She also claimed to be visually impaired. There is a provision of 2 per cent reservation for the physically impaired, a category in which the visually challenged also fall. This claim had to be ratified by a board of doctors of AIIMS, New Delhi. Though she was given dates for the test more than once, she failed to appear before the board.

I don’t know if she tried to pass off as a tribal candidate instead of an OBC by confusing Vanjari with Banjara. The inquiry that has been ordered will pinpoint her falsehoods, if any. And if there are attempts to obfuscate, she should be peremptorily discharged. In fact, she would need to be prosecuted for cheating if any of her claims is proved false.

The entitlements claimed by the probationer are simply outrageous. I have come across many entrants to the IAS and the IPS in recent decades who have joined the services with the express purpose of enriching themselves through irregular and illegal means. But I have not heard of a probationer flaunting a BMW or an Audi, as Khedkar is reported to have done, and deigning to use a red beacon on that car to assert her importance.

These are traits that should have been noticed even earlier at the Lal Bahadur Shastri National Academy of Administration in Mussoorie. How did these traits escape the notice of the academy’s staff and its director? It is incumbent on the director to advise the government to get rid of such misfits at the training stage itself. It needed the probationer to usurp the anteroom of a serving state service officer during his absence to show her true colours. At least now, the government should act swiftly to get rid of a probationer who is not in the service to serve the people but to be waited on. The academy has recalled her. That indicates appropriate action has been decided.

The All-India Service Rules provide the authorities with enough scope to rid the administration of such misfits. I fail to understand why the government is so tolerant. The IAS and IPS officers will perforce interact with the local populace throughout their careers. If their approach is warped from the very beginning, the people are going to suffer. If the political class claims to serve the people, as it continuously proclaims, it should not allow such arrogance and high-handed behaviour on the part of officers.

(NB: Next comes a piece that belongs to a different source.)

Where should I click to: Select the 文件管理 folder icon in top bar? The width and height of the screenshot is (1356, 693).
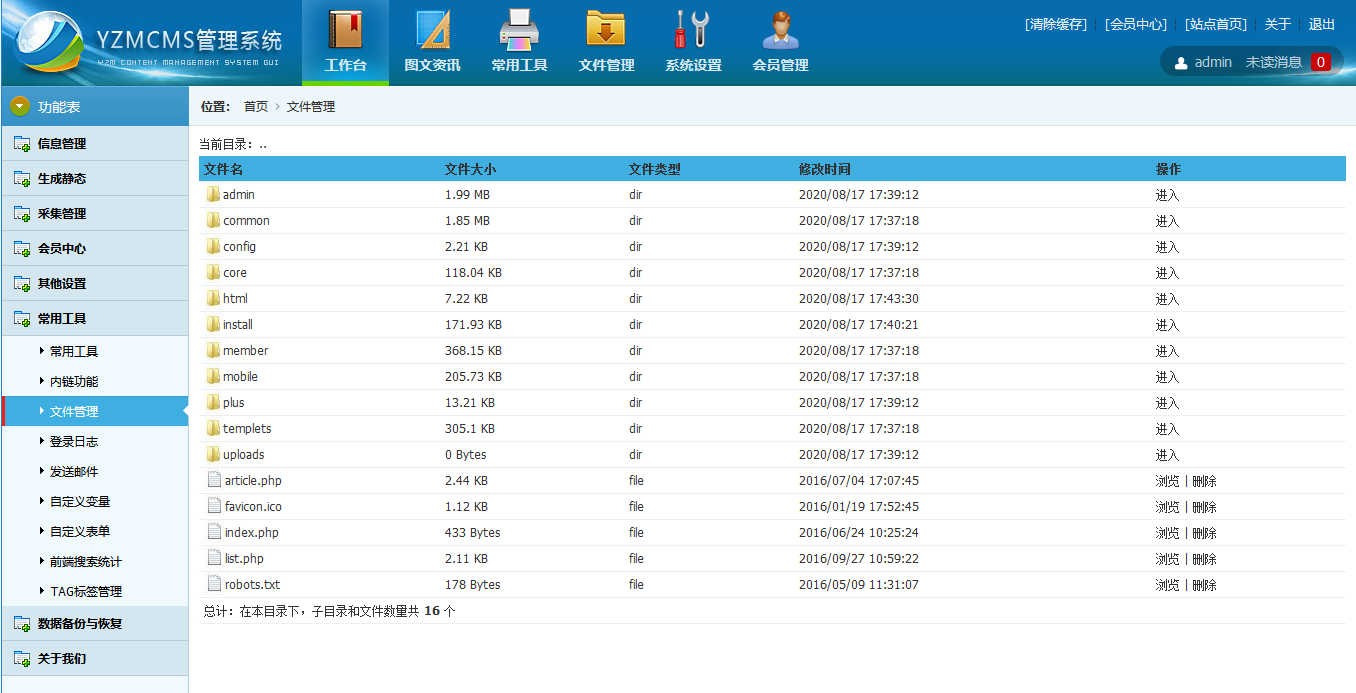606,30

A well-respected officer (now retired) of the Maharashtra IPS cadre, Meeran Chadha Borwankar, has written in her memoirs about an evil-minded probationer. Meeran was the only woman officer in her batch. The colleague knocked on her door one evening and propositioned her. She reported the matter to the officer in charge, but severe action was not taken. In fact, it was a fit case for discharge from service, which incidentally did happen years later when the probationer, now a full-fledged officer, was serving in his own state, where, too, he had misbehaved.

A provision in the rules which enables the government to pension off recalcitrant officers at the age of 50 and then at 55 if they prove to be corrupt or incompetent is not being used. Recently, newspapers have been saturated with reports about a senior IPS officer in Maharashtra whose reputation was one of the worst that I have known. Some 25 years or so ago, members of the community to which the officer belonged had approached me, as a Mohalla Movement Committee office-bearer, to complain about his corrupt activities. He was harassing the constabulary to collect money for him, they told me.

I kept track of the man and learnt that he was set in his ways. Did the government not know of his tendencies? Why did it not pension him off at 50 or 55? Why did it wait till its hands were forced and the public began baying for his blood?

The proportion of officers in the IAS and the IPS who indulge in corruption from the word go has increased steadily over the years. Some have risen to the very top of the pyramid. When they hang up their boots, they have a lot of money. But no one respects them.